The IMF estimates the informal sector’s share of the global economy has been falling on average over the last decade, but it remains at a weighted average of 34% in Sub Saharan Africa, compared with 9% in North America and 15% in the OECD countries. It says the informal sector contributed between 25% and 65% of GDP with Mauritius and South Africa at the low-end under 25% and Tanzania (over 50%) and Nigeria (over 60%) at the other end.
A paper by Brookings Institution fellow Ahmadou Aly Mbaye explains how to analyze the informal sector using Francophone West Africa as a case study.
Mbaye suggests we need to take into account the different types of informal businesses from relatively large companies to one-person employers of fewer than five people and that they may or may not be registered with authorities. But they almost all don’t pay any form of corporate taxes.
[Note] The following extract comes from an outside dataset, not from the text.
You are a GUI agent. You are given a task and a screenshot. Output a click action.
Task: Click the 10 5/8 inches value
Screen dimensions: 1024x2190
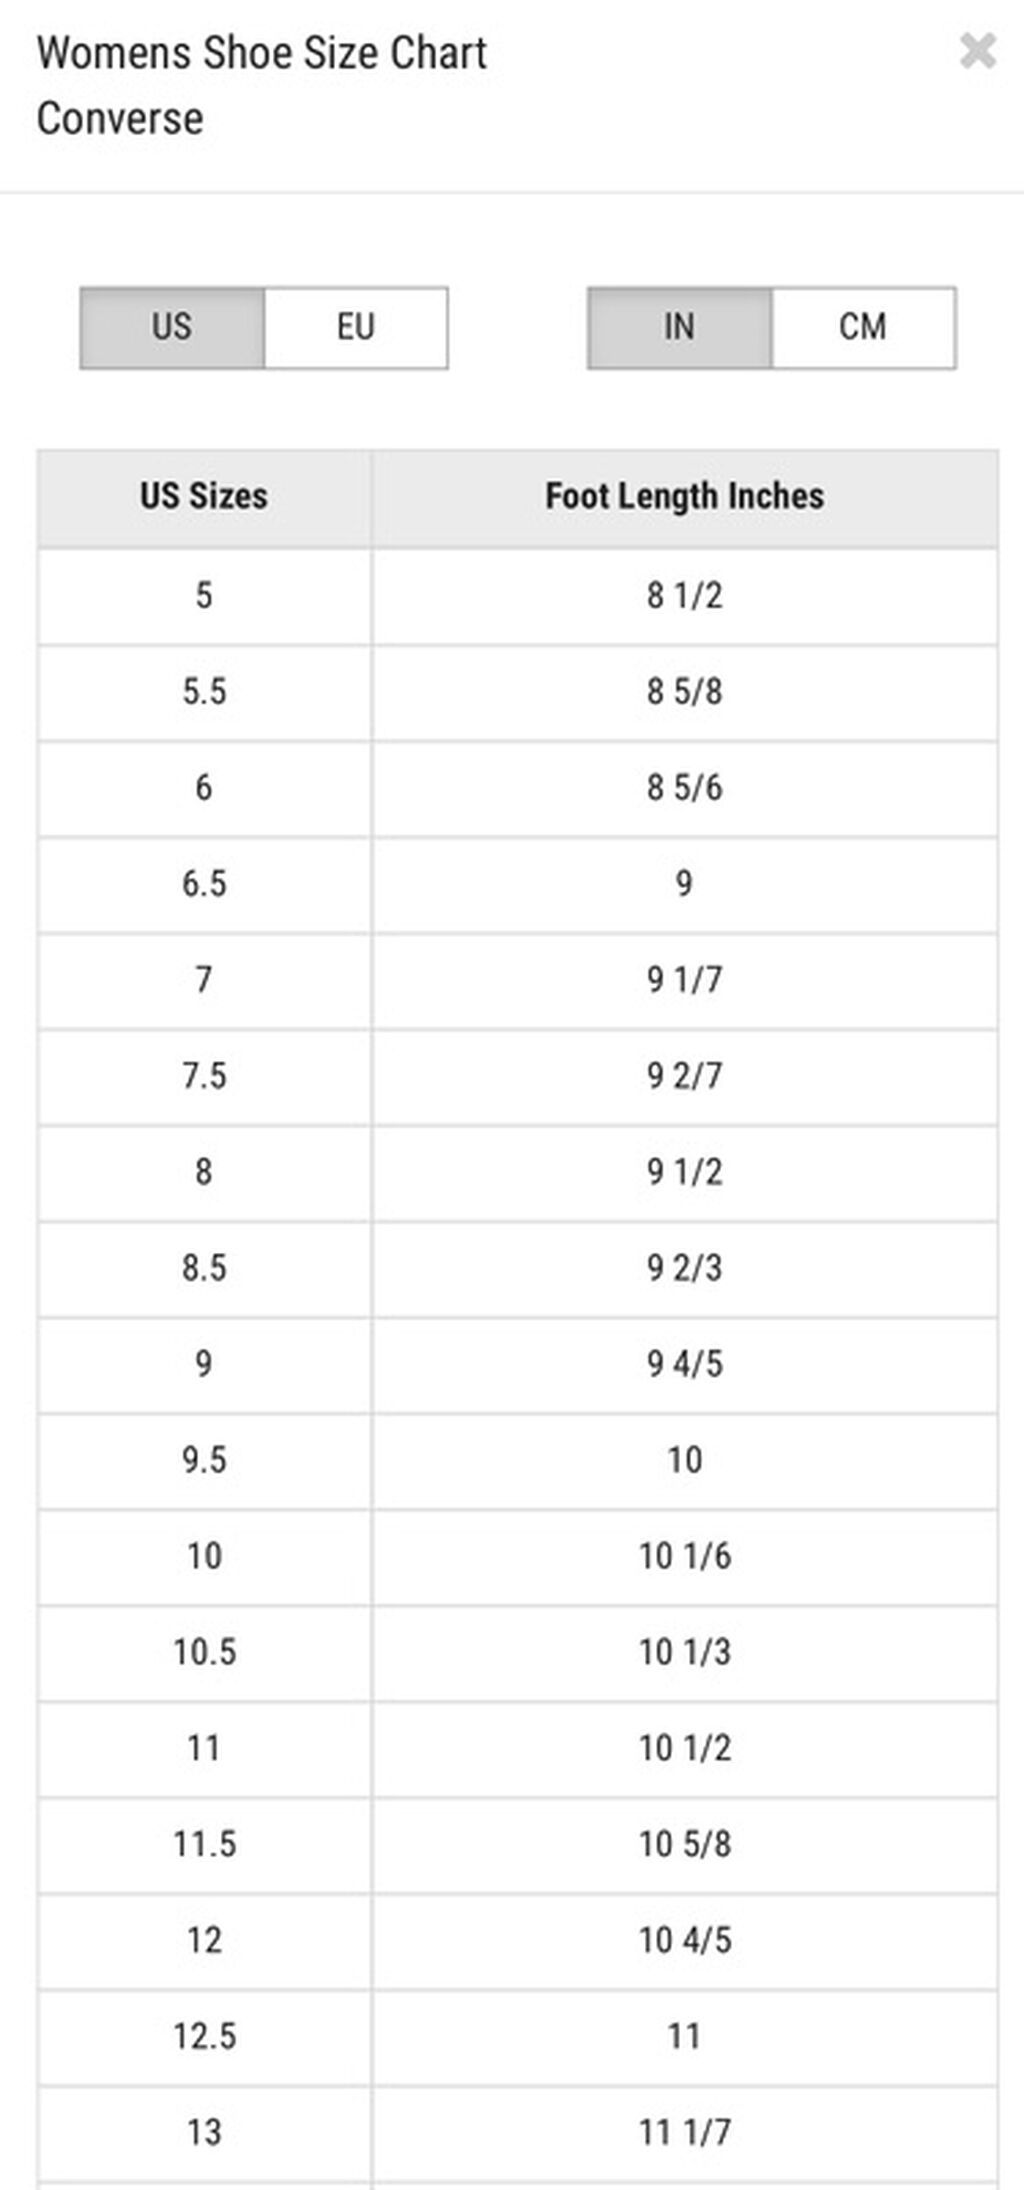pyautogui.click(x=685, y=1844)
The difficult business environment of many African economies encourages small and medium sized businesses to remain informal. Unsurprisingly, high taxes and stifling regulation by a “low quality bureaucracy” top the list of grievances. Or to be more specific it is “how many taxes a company must pay and how much time it takes to declare and pay them, rather than the tax rates themselves which create a bottleneck for businesses.”
It’s worth noting these issues impact larger formal businesses as well. In Senegal one 2016 government/Millennium Challenge Corporation study found only 15 companies pay up to 75% of the state’s tax revenue.
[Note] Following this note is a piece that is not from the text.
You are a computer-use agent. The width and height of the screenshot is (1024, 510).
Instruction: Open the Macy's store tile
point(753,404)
So with challenges like these why would any business be formal if they could avoid it? Well, the simple answer is that at the larger end of the corporate spectrum much revenue comes from government contract work which requires being a formal tax-paying entity. And even for some medium-sized businesses they are more vulnerable to the vagaries of government agency harassment. For example, high profile small to mid-sized tech startups in Lagos and Nairobi have run into this problem—even when they do pay taxes.
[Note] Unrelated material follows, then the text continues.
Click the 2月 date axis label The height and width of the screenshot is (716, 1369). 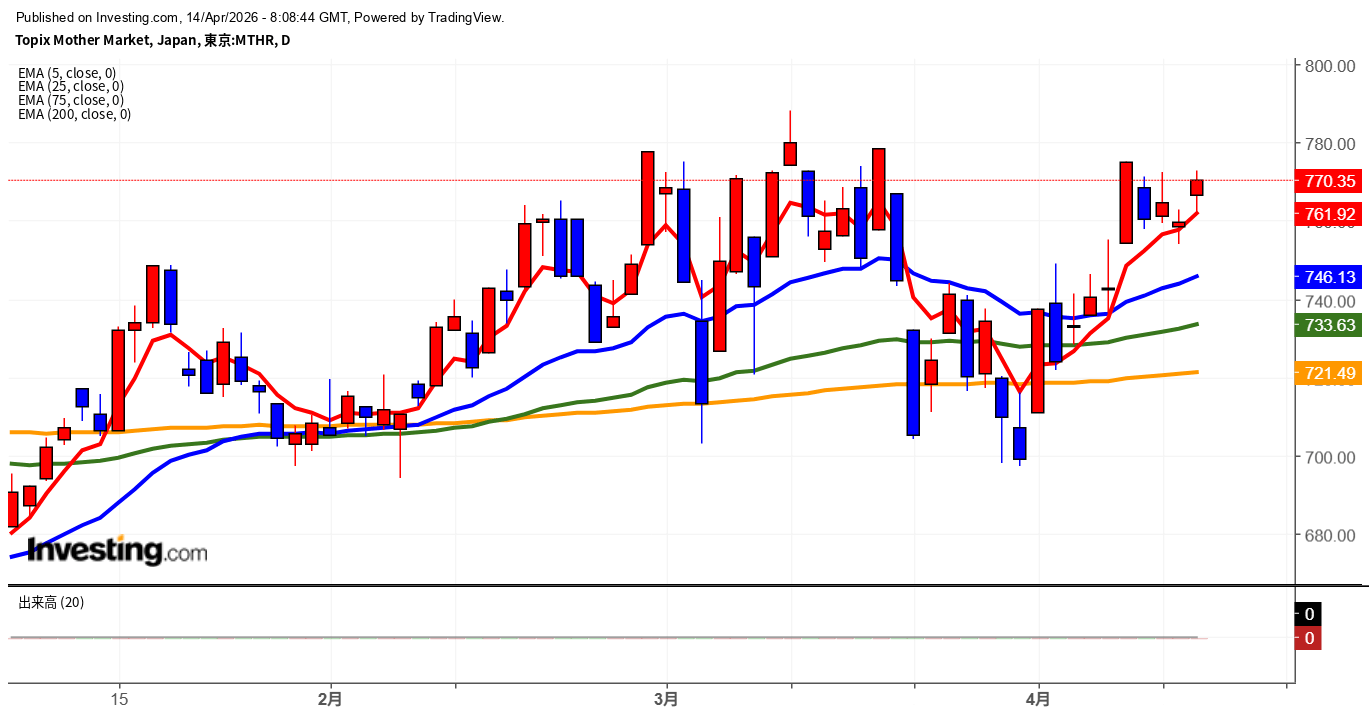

This all has significant impact on jobs because it means African countries have to be overly reliant on the informal sector to create employment. Today, the IMF says the informal sector accounts for between 30% to 90% of total nonagricultural employment.
Perhaps the real downside of an economy overwhelmed by the informal sector is that like the title implies, there are few formal employment contract and little employee protection. Even if a country had a minimum wage structure, these informal employers are under no obligation to observe it other than out of goodwill. It means many people working in the country are severely underemployed as they have few alternatives.
In a three-part series podcast on the role of the internet-enabled gig economy in Africa, produced by BFA Global in collaboration with Quartz Africa, there is much discussion about whether a more digitized economy—with more government services, mobile payment systems and “gig worker” jobs brought online—can really make a difference to how developing economies work.
On the one hand, the hope for some governments is that ride-sharing jobs and the likes will leave a digital trail or reducing the use of cash will mean the ability to raise (value-added) tax revenue more seamlessly if we’re all using our mobile phones to pay. That’s the hope. The reality is much more complicated.